Meritocracy Will Lead You Down a Very Dangerous Path

In rapidly growing organizations we always want to attract, engage and retain the best — top performers, highly talented, and unbelievably intelligent with magnetic personalities. This seems ideal doesn’t it? So long as we’re crystal clear on what we deem high performance we’re doing everything we can to keep these people engaged and happy while finding more “just like them”. All you need to do is stroll the buzzing offices of you favourite tech companies and you can feel it, the infectious energy and intelligence all around you. I remember when I visited Harvard University for the first time in the winter of 2012 I turned to a peer and said, “boy I feel smarter just walking down these streets”. We’ve all been in situations like this and for those who work in the tech industry, we secretly desire this.

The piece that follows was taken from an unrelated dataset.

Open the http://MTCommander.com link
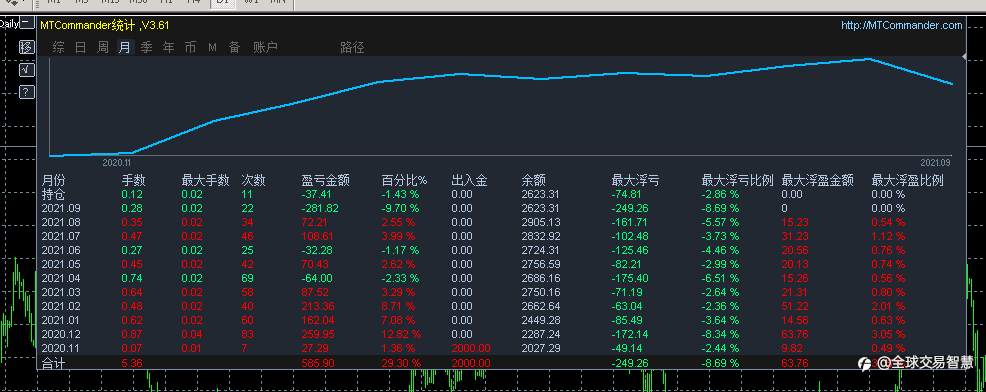Viewport: 986px width, 392px height. pos(902,26)
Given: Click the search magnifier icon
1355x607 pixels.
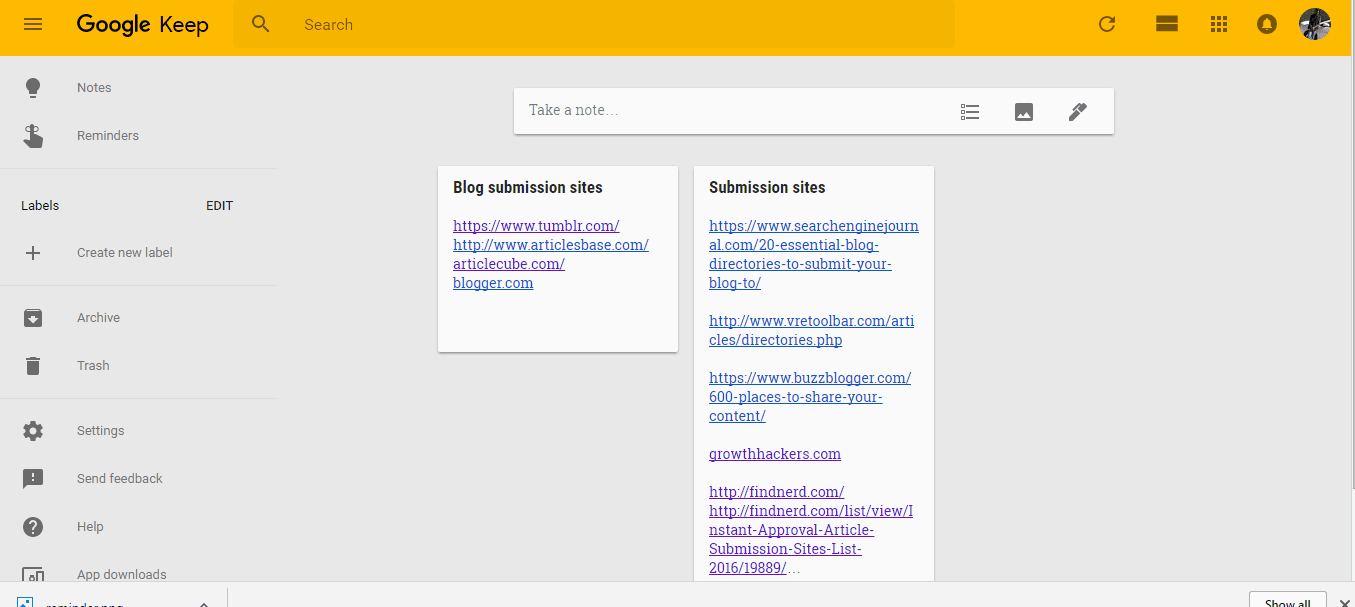Looking at the screenshot, I should 261,24.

What I described above is an idealogy of meritocracy. Feel free to Google its definition but I found a good one from Merriam-Webster — check it out here. At its core personal achievement (i.e. performance) and high intelligence are what matter. This seems pretty legit doesn’t it?

Here’s the Problem

Meritocracy believes that if you work hard and have amazing talent you will climb the ladder of success, whatever that might be. This ignores ALL other factors that may potentially impact your ability to climb the ladder — socio-economic status, disability, gender, sexual orientation, etc… What I just described is that meritocracy completely, and I mean COMPLETELY, ignores bias. Regardless of where people live in all four corners of the globe, we are naturally biased. Our experiences, education, social relationships and beliefs influence our biases, for good and for worse.

Emilio J. Castilla, a prominent professor at MIT conducted an interesting study where he explored how meritocratic ideals and HR practices (e.g. pay for performance) play out in organizations. You can view the details here on one of his studies. What he found was that while this organization was fully committed to diversity they had implemented a merit-driven compensation system that was intended to reward high-level performance. Being clear on what constituted high performance and being extremely rigorous in assessing performance was this organization’s way of saying, “we are equitable and reward based on merit”. However, the outcome was that women, ethnic minorities and non-U.S. born employees received smaller increases in compensation compared with white men — same jobs, same supervisors and same performance scores. So what happened?

As I pointed out earlier and worth reinforcing, is the notion that we are naturally biased, and the idea of meritocracy and its rooted belief that it is truly equitable has the opposite effect. It completely ignores factors that can negatively influence our abilities to achieve high performance.

For the record, I am not for one second opposing organizations placing value on performance. What I am saying is that doing so while completely ignoring our biases, and ensuring that these biases do not negatively impact our abilities to be truly equitable is wrong.

So What Should You Do?

Solving this problem is not easy, but you need to start somewhere. For starters, accept that stating you’re a meritocracy likely promotes the fact that you run an inequitable and discriminatory organization. Don’t eye-roll… just accept and own it. Second, train your employees on how to identify bias and what to do about it. Facebook and Google have developed amazing training and resources – Manager Unconscious Bias and Unbiasing. MindTools has some valuable exercises that help (I suggest to have HR help facilitate). This is critically important because as a leader your job is to change hearts and minds of your employees. Third, if one of your core values promotes the idea of meritocracy, change it. It’s not doing you any favours. Fourth, and most importantly, take a hard look at every single management practice within your organization and identify whether or not you are promoting discrimination and bias. If you are change and/or remove it. For example, within your hiring practice use Unbiasify to hide images and names of candidates, or Fortay to drastically improve your objectivity with assessing prospects.

Industry peer Leah Eichler published an article in the Globe and Mail titled, “The Problem with Working for a Supposed Meritocracy” where she expertly demonstrated that a meritocracy is a fairy tale. A key lesson from her article is that we will never be perfect, but at least accept that we have unconscious bias that is likely promoting discrimination and inequity at work.

At the end of the day, those organizations who like to toot their own horns, scream really REALLY loud, tell everyone how great they are and how they’re building amazingly diverse and inclusive companies, likely are not. It’s smoke and mirrors, it’s brutally obvious and I have been around long enough to easily sniff it out.